_Your goal_
Can you repeat everything from the line containing "Given: Open the NDC Delhi selection list" down to the end of the data, swapping "Zoom" for "Hand" and leaving all else unchanged? Omit the pictures from your answer.

_Raw data_
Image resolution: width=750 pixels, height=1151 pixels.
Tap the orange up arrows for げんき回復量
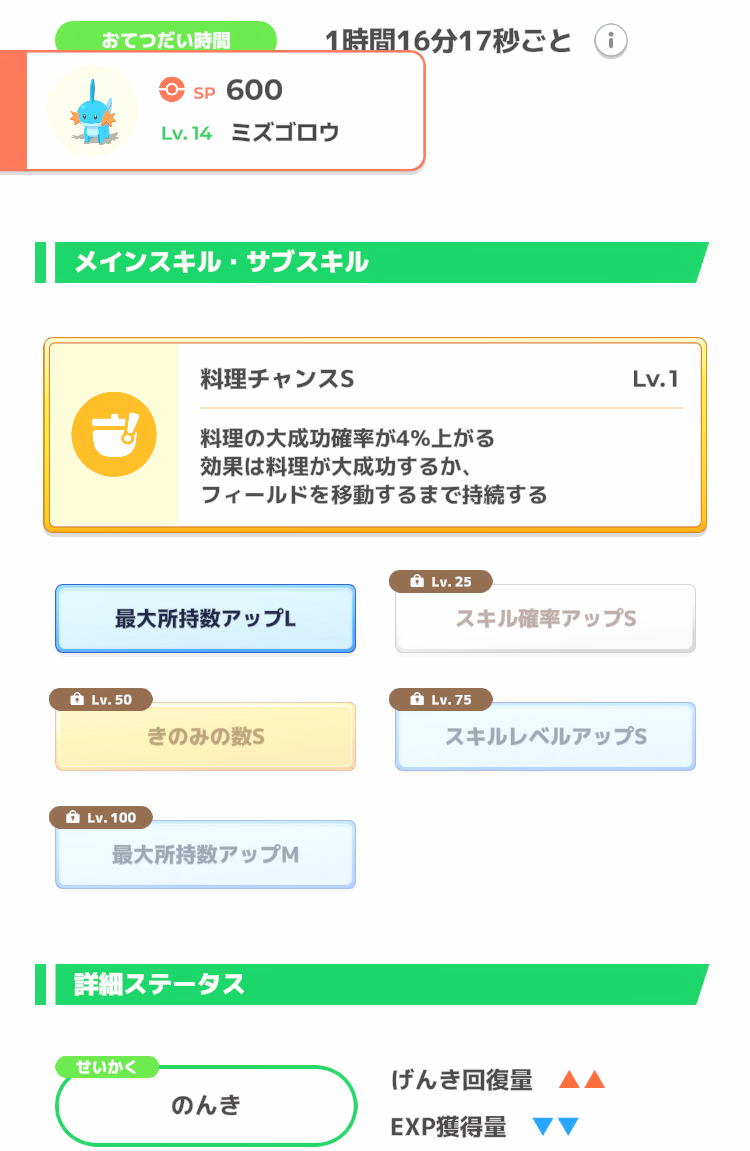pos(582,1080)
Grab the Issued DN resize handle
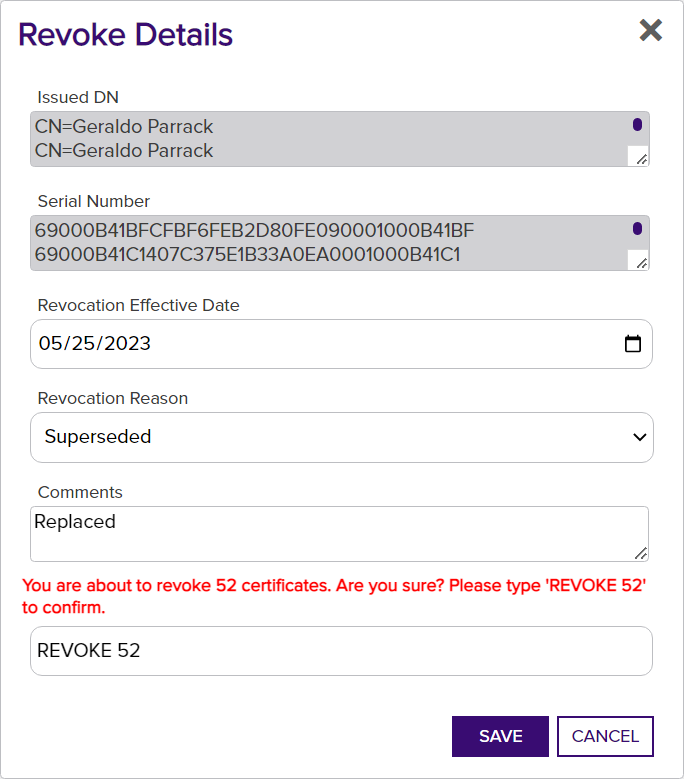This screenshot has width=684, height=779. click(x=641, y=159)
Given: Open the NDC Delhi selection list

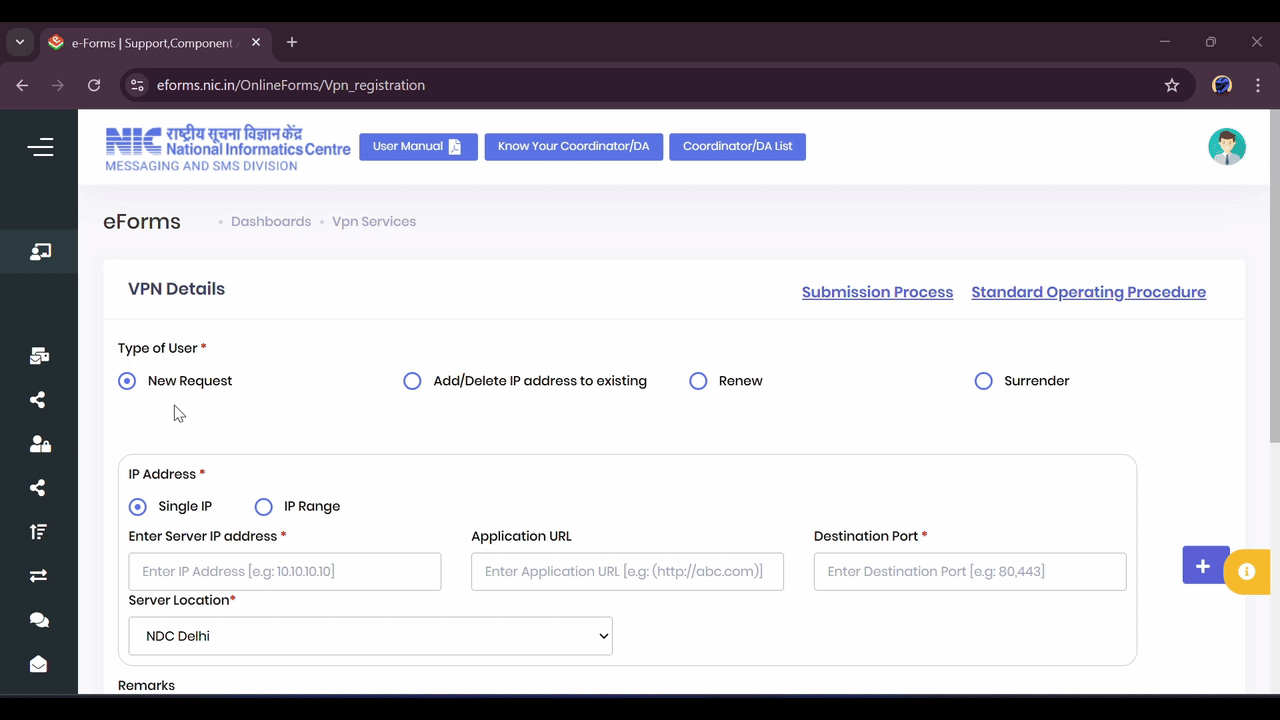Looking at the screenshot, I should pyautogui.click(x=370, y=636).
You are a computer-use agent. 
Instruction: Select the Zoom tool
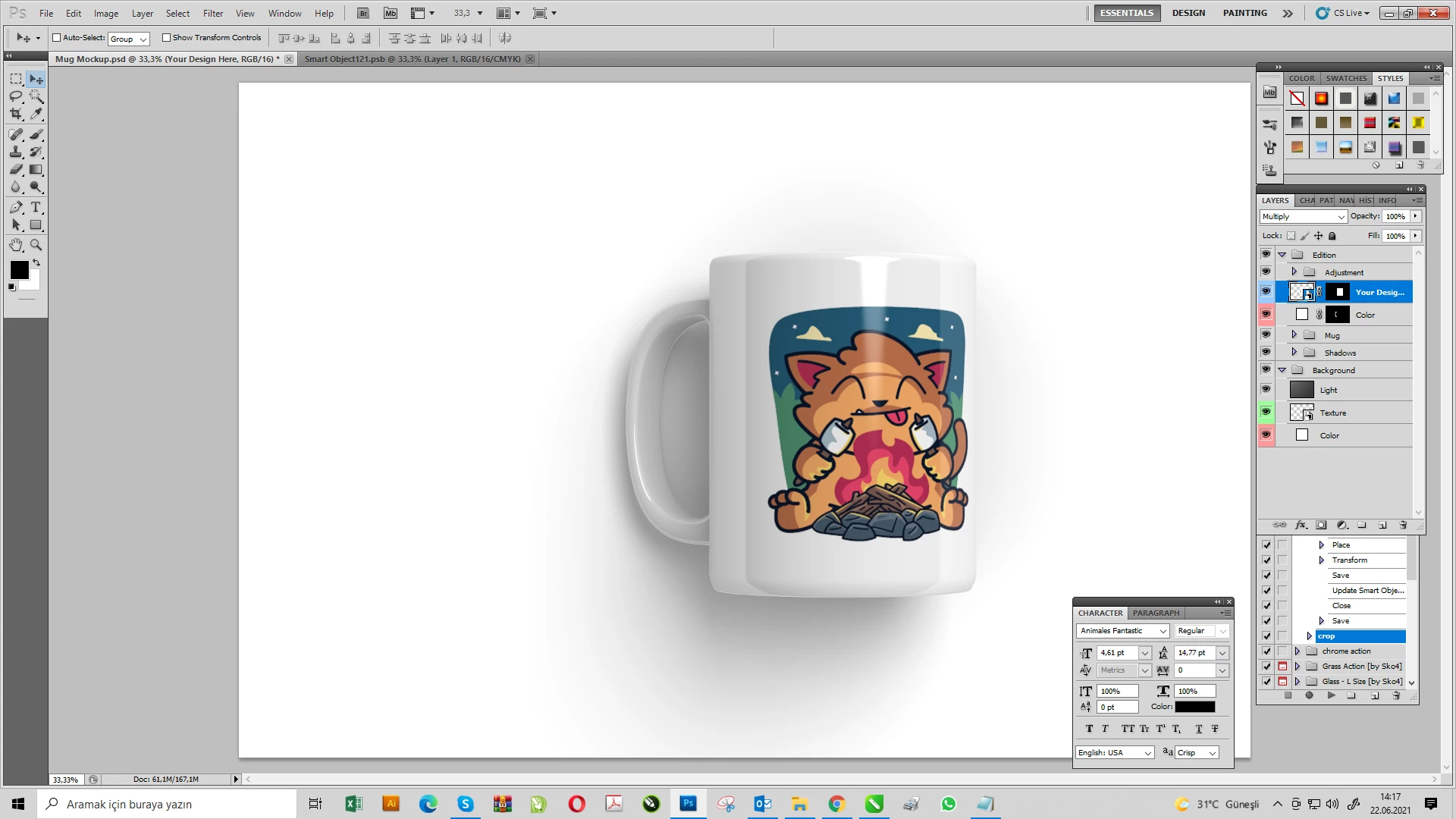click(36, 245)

_Answer to this problem_
Given: Open the NDC Delhi selection list

Looking at the screenshot, I should pyautogui.click(x=370, y=636).
You are a computer-use agent. 
Instruction: Select the Hand tool
click(36, 245)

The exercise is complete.